### [Document text]
Friday, January 11, 2013

Against stereotypes

Design involves a certain amount of type-casting (sometimes literally as well as figuratively) to present a business. Changing with the times, healthcare has some perky, less daunting, and sometimes incongruously unstereotypical looks.

My new Blood Donor card is more arresting, not to mention easier to find, while still being business-like (incorrect name excepted).

A sign for an Ob/Gyn practice in Soho, NYC, is fresh, reminiscent of cosmetics packaging, and possibly a bit too derivatively pretty.

Finally, a recently-received brochure for one medical group taps into the look of lifestyle magazines to assure members (who pay a fee to support the practice, which in turn takes most health insurance) that they'll be treated well in a stress-free setting.

Possibly to come: info about the firm/firms that worked on the above campaigns.


Suzanne Dell'Orto said...

[Collected data]
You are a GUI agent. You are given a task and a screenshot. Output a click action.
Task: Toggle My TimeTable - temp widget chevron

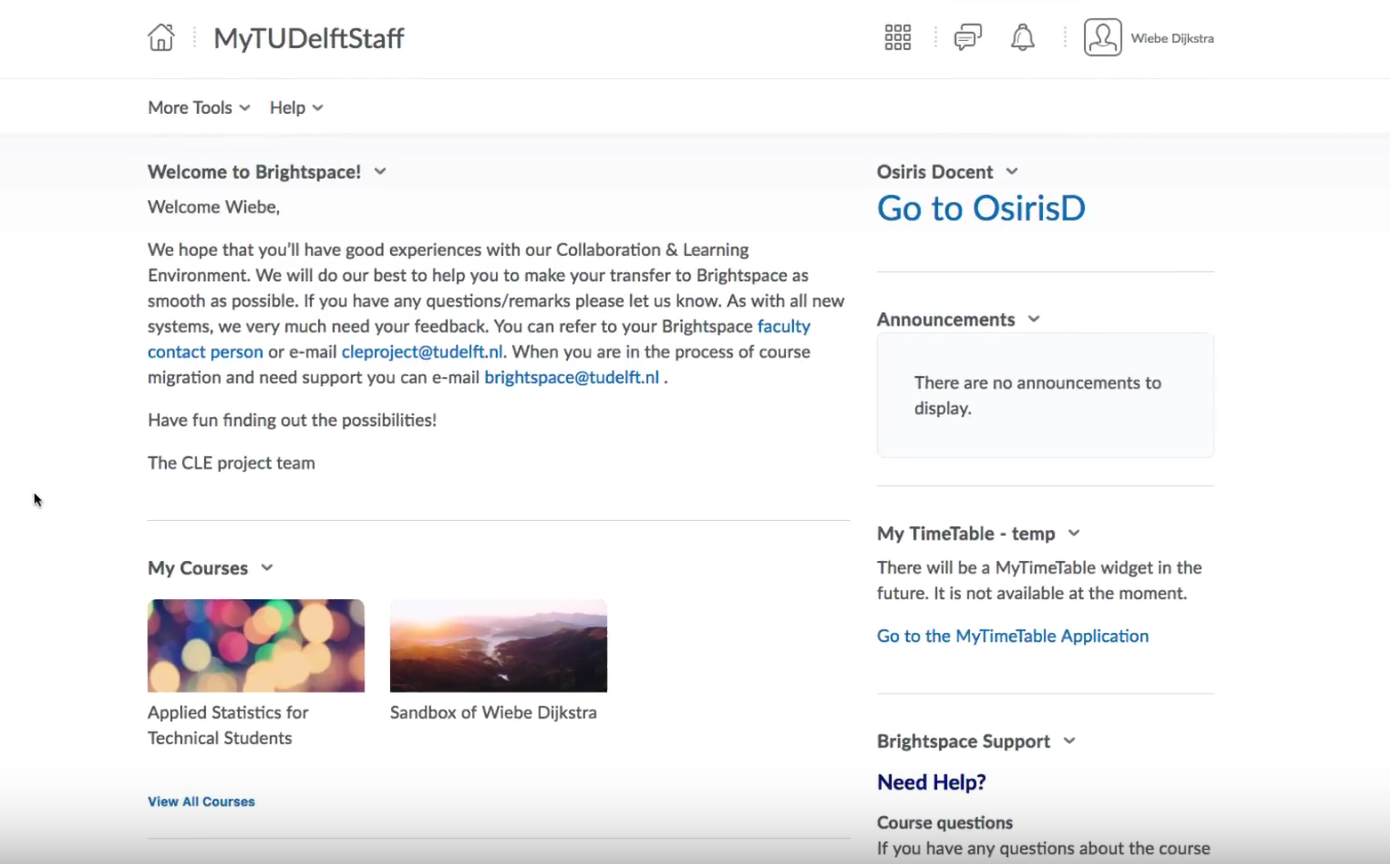(x=1074, y=534)
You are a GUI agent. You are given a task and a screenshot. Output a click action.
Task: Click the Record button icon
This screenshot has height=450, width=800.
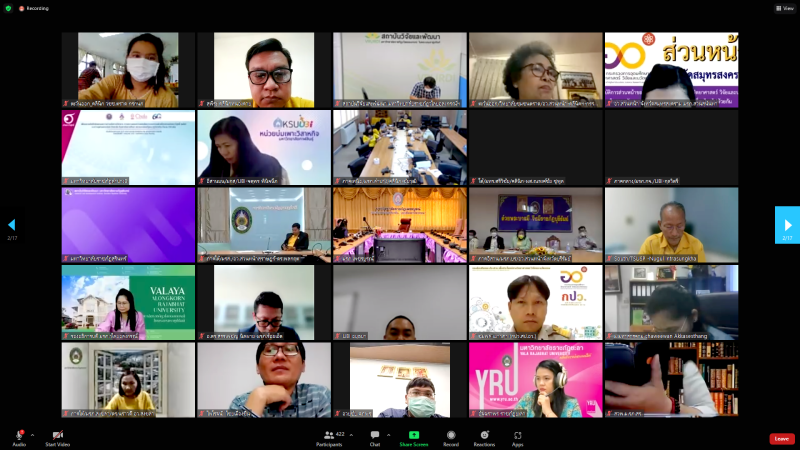pos(451,435)
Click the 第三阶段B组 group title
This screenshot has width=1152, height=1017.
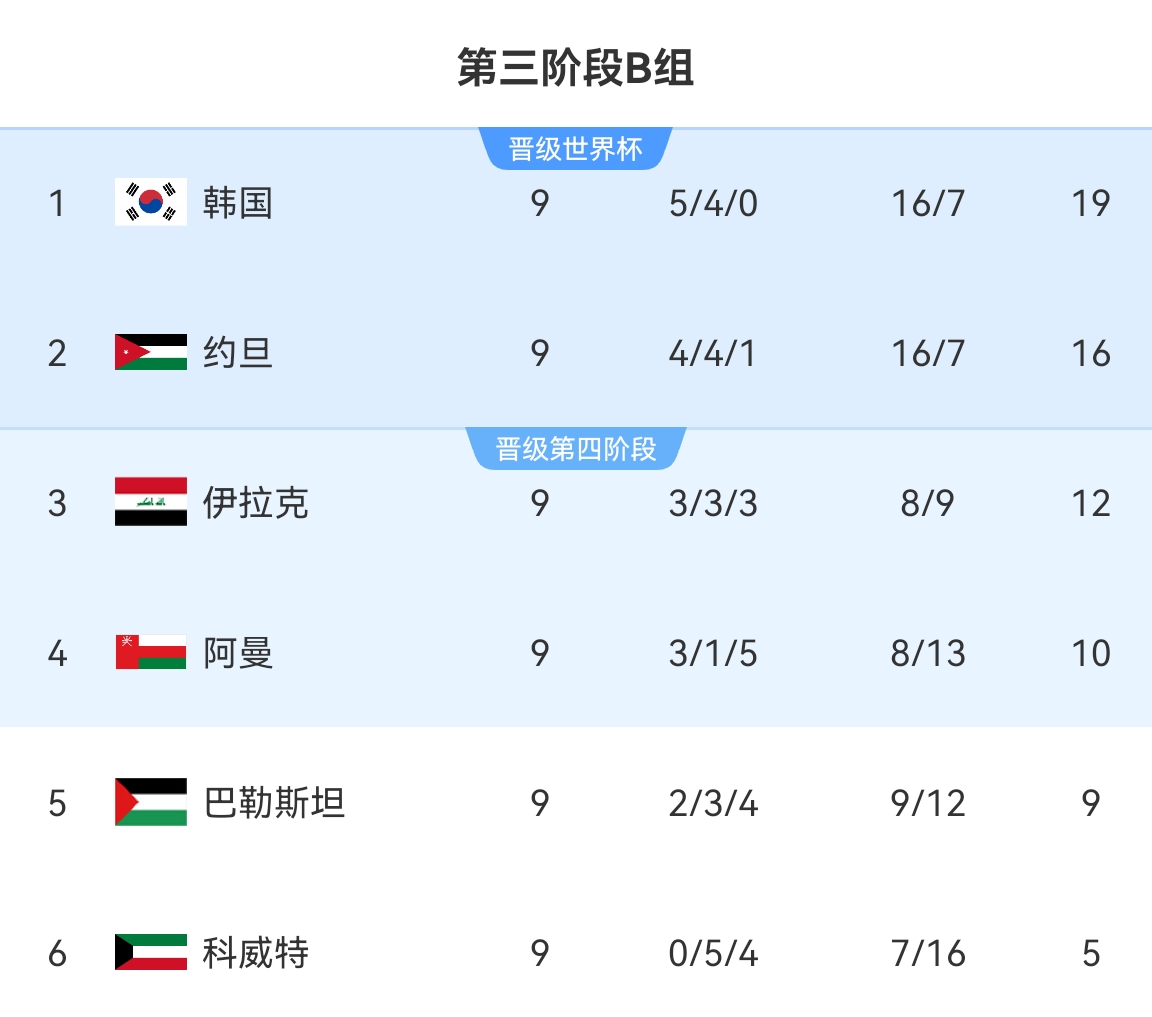click(x=576, y=69)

### [Assignment A]
According to the post on healthcare design, where is the sign for the Ob/Gyn practice located?
### [Assignment B]
Write what comes next in the post on healthcare design, starting after its final line.

### [Final answer A]
In Soho, NYC.

### [Final answer B]
I'm grateful that medical services have seen the value of good design, although the OB/GYN design makes me nervous—it could be a Body Shop design for body wash—and the health insurance brochure looks like an architectural magazine. But maybe that's what the clients were going for.

I am grateful, however, that the blood drive people made the card RED! It's about time!

Nice trifecta!

Beth Tondreau said...

The blood drive, to me, is perfect AND appropriate. The other two, I think, are trying so hard to be undaunting that the visual messages are mixed. What's interesting is the attempted repositioning of healthcare as friendly—especially in these days of incendiary debates.